Randy took a shower knowing this was going to be a long day. He called the Fluvanna sheriff again, no news. He got coffee. Sat on the sofa sipping it, burning his tongue. At least he could feel pain as he felt an overwhelming sense of numbness. Melissa putzed around the house, of no use as always. Their marriage had faltered and fell into a tolerance of each other after the birth of their child, a boy named Palmer. Melissa got all the emotional and physical sustenance she needed from Palmer. She had no interest in Randy anymore, except for the generous way of life he provided. Melissa wanted for nothing. They lived in a beautiful historic home overlooking a five-mile vista of the Hampton Roads. She didn’t have to work, she drove a BMW 525, she had coffee every morning with similarly situated women. Randy called them “The Coven.” They got together about 10am over coffee, droned on about how unhappy they were, how shitty their husbands were, how difficult their lives were. All their marriages would end in divorce.
Randy and Melissa had not had sex in three years. They simply existed in the same house, Melissa not working, raising their child, and in theory keeping the house. She was a horrible housekeeper and cook, nothing like her mother Lucy. When she did do laundry, she would leave the clothes in the washer two or three day becoming musty. Somehow, she didn’t smell it and would put them in the dryer where, they would sit another couple days. The only time the house got cleaned was when they threw a party. Randy would hire a cleaning service so people would not see the daily squalor he endured. They threw a lot of parties as Randy was prominent in the community. They threw them to raise money for Democratic candidates and charities. Randy enjoyed them, one of the few things he enjoyed at his home.
He sat on the sofa, his numbness turning to anger at Melissa. In his time of need she was emotionally distant, not there to comfort him in any way. Hell, she hadn’t even made the coffee. She doted on Palmer, getting him dressed and fed. Randy had no one to turn to. As an only child he had never had anyone to turn to, no sibling to share the good or the bad. He was alone again, left to deal with life with the only tools he had in his emotional toolbox, and those were limited. He tried to shake off the anger and ignore his wife as he often did.
Then came the amazing sense of relief. It washed over him. The ever-present mental struggle of dealing with his father was gone. It always hung in the air over everything. His father’s words and actions seemed to dominate his and his mother’s life. Even when Mickey wasn’t present his aura was. It shaded all aspects of Randy’s and his mother’s life. They couldn’t let go of him. They had tried many times. In spite of his alcoholism and all the tragedy and stress that it brought to their lives, they couldn’t let go of him.

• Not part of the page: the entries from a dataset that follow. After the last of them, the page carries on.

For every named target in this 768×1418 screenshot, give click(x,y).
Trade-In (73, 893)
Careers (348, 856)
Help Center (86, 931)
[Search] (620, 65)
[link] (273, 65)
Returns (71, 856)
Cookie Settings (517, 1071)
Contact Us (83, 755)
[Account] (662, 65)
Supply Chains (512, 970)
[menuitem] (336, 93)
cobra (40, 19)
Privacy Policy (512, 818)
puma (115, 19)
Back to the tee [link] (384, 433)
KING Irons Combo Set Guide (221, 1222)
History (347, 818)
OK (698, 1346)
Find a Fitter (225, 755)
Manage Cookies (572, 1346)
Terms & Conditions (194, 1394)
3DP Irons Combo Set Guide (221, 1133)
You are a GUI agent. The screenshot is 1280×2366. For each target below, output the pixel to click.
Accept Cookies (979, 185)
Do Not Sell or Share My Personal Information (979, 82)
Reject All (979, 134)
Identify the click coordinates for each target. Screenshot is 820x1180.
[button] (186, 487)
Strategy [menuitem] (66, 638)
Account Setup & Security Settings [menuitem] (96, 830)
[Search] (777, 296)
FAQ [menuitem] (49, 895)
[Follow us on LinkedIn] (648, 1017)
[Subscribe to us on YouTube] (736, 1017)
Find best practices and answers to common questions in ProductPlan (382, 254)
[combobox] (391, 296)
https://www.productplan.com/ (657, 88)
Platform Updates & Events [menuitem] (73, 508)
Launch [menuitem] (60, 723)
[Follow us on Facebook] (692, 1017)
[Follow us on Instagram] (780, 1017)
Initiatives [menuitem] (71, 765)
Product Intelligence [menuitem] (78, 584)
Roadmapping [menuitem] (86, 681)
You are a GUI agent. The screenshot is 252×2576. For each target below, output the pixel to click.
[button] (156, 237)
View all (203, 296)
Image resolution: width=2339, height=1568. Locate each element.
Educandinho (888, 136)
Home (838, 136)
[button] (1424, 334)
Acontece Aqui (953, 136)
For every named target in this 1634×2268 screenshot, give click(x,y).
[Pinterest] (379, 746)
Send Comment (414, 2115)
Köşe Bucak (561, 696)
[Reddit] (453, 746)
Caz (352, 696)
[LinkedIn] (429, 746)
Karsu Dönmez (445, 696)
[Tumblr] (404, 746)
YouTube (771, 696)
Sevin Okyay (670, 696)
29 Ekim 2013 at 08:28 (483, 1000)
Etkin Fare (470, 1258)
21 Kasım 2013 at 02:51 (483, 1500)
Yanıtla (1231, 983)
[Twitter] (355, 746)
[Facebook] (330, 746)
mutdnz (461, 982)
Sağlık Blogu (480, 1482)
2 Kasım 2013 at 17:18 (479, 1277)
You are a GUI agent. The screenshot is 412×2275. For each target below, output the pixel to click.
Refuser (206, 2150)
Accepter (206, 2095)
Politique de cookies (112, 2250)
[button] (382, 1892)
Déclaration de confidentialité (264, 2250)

The phone rang. It was the sheriff.
“Mr. Gilliland?”
“Yes.”
“This is Sheriff Watson. I’m sorry but your father is dead. We found him in his truck off the CC road.”
“He killed himself, didn’t he.?”
“Yes sir he did, I’m sorry.”
At age 35 Randy had become the only child of a widowed mother with all the responsibilities that would entail.
Can you describe the emotional process of writing about this ONE MEMORY? It was painful and cathartic.